[Entries on where items appear]
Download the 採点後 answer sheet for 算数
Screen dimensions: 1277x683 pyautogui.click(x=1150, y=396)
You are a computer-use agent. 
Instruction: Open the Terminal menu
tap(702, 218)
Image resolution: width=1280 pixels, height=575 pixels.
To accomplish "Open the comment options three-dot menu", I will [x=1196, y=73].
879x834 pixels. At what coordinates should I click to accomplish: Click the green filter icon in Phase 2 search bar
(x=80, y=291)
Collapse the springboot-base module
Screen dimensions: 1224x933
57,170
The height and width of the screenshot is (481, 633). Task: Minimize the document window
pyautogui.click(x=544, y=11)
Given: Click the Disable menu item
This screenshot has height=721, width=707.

* [Exercise description] Please retype the rows exactly, starting at the line that contains "The height and" and ending at the last row, with both ends included.

* [Correct response]
The height and width of the screenshot is (481, 633). Task: Minimize the document window
pyautogui.click(x=544, y=11)
Given: Click the Disable menu item
This screenshot has height=721, width=707.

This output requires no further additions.